The COVAX Facility is an experiment in real time during an unprecedented global public health crisis. “But in terms of a global effort to try to ensure an approximation of equitable access to vaccines, COVAX is it,” Faden said. “This is the game in town, right? The COVAX facility is sort of our global best bet for something approximating a just allocation of vaccines globally.”

But experts told me that countries still need to make even stronger commitments to global cooperation during the pandemic. “There needs to be a meeting, the kinds of meetings that we had at the end of World War II,” Phelan told me, “of countries coming together in a moment of global solidarity around the equitable distribution of vaccines globally.”

Why thinking about equity in vaccines matters, no matter where you live

Maybe you’re not convinced. Maybe you’re stuck at home, have been for months, terrified and out of work, unable to visit your grandparents, or your grandkids — all the things that are making everyone desperate for a vaccine. Global equity is great and all, but why shouldn’t the United States or France or Japan or anyone else take care of its own first?

The question then becomes who, exactly, is included as “its own,” especially in a world where a vaccine will still be scarce. It may be obvious to say front-line health care personnel, essential workers, and high-risk individuals. But even that’s not so simple.

Think of the United States: Who qualifies as essential — is it just doctors and health care workers, or do workers in grocery stores and meatpacking plants also count? What about unauthorized immigrants who may be in those front-line jobs? What about inmates in prisons and jails, which have seen some of the worst outbreaks? What about the millions of people who are uninsured?

“I think that’s a discussion that has to take place in the US, but also in Europe: So who are our own? What about your undocumented migrants?” Blume said. “There’s a kind of core of those who are clearly at the heart of any definition of ‘us.’ But there’s a big gray zone.”

Here, a different kind of nationalism kicks in, and what’s good for the country — and good for containing the pandemic — might not match up with political realities.

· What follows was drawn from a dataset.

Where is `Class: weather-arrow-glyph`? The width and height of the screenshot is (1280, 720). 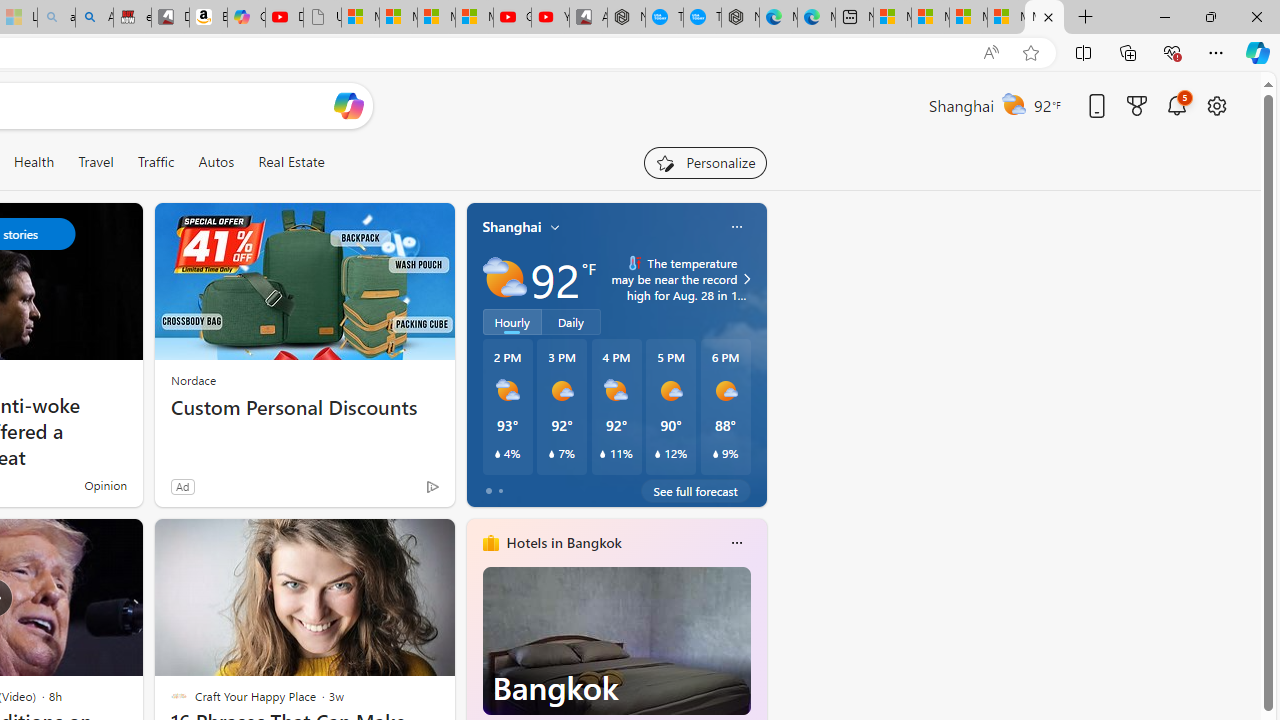
Class: weather-arrow-glyph is located at coordinates (746, 278).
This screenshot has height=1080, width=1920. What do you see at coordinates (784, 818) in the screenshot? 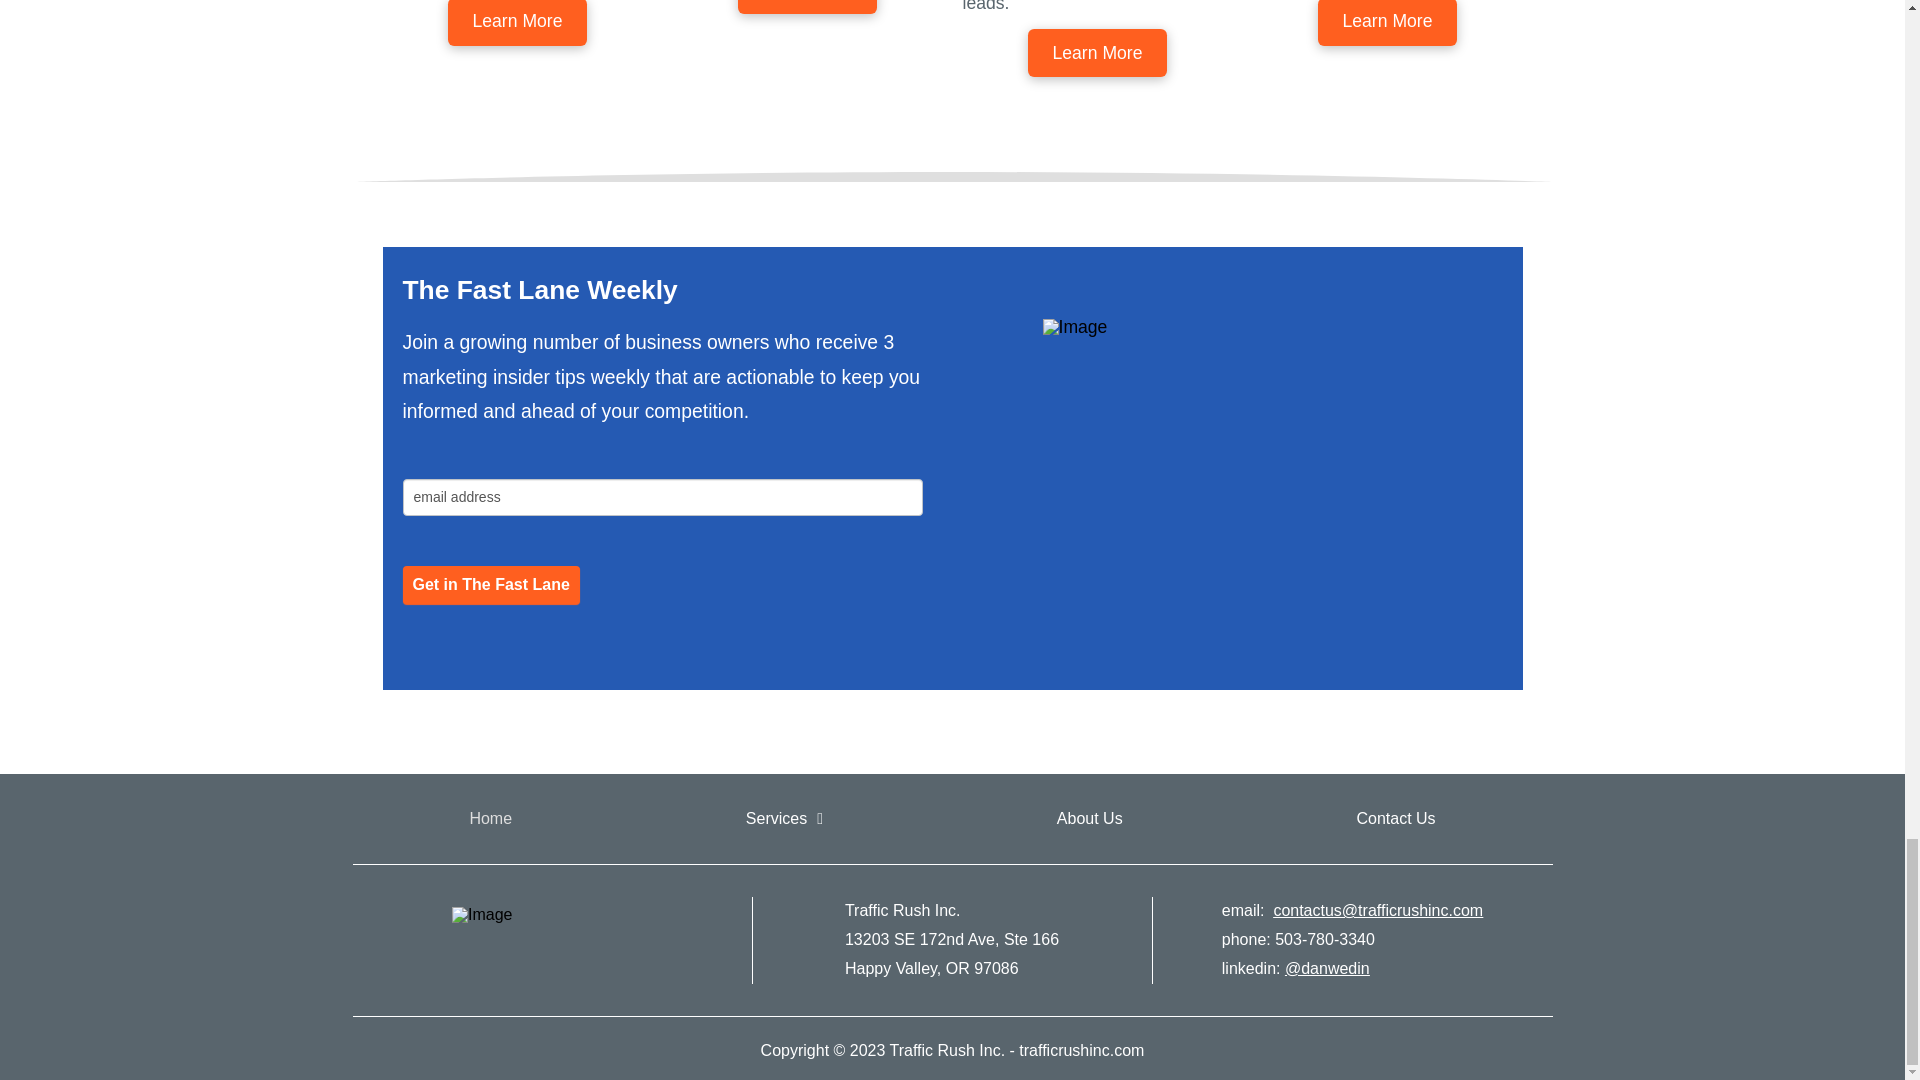
I see `Services` at bounding box center [784, 818].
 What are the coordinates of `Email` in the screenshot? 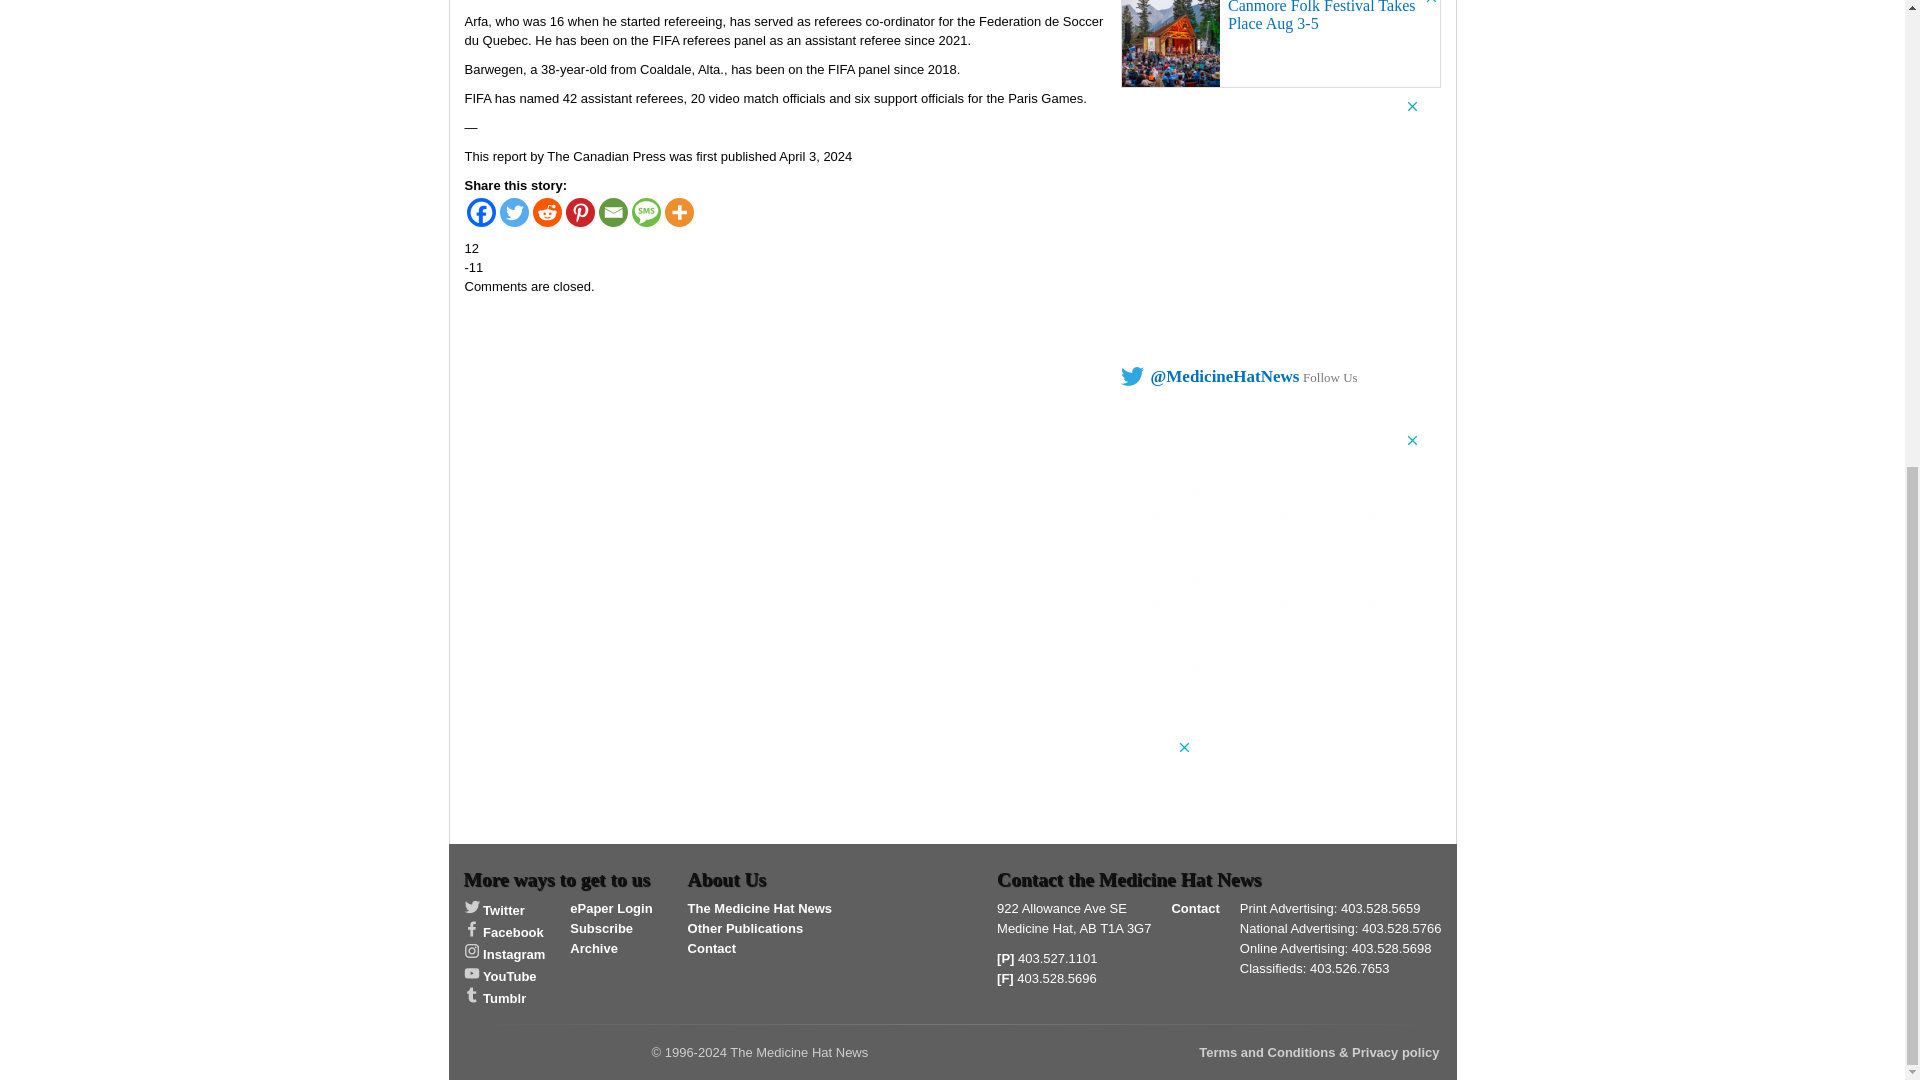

The equitable distribution of vaccines isn’t just among rich and poor countries, but also within nations. Equitable access will be hard to enforce, experts told me, but establishing the global ground rules, with mass buy-in, might at least make it more likely that countries adhere to these principles domestically, too.

There’s also the very real possibility that an effective vaccine may not even be developed anytime soon. Places where the coronavirus is rapidly spreading, like the United States, can’t just wait it out until there’s a vaccine.

“It’s not too late to think about the response necessary to shorten or contain this outbreak, getting back to the public health infrastructure, getting back to very basic public health practice of testing, case identification, contact tracing — just really basic procedures,” Andrus said. “It’s not rocket science. That will have an extraordinary impact.”

The race to develop a vaccine shouldn’t overshadow what has to be done now. And even once a vaccine is discovered, in record time, even countries that will get doses will have a lot to contend with: fears about safety, public distrust of health experts, costs, the scaling-up of unprecedented mass immunization programs.

“There’s a problem about the extent to which we’re saying, ‘When there’s a vaccine, we’ll all get back to normal,’” Blume said. “We won’t. We won’t in a whole lot of ways: socially, economically, psychologically. Partly because the vaccine won’t be perfect, partly because, for at least a year, there won’t be enough.”

“I mean, we will be better off when there’s a vaccine,” he added. “But it won’t be like all the problems go away.”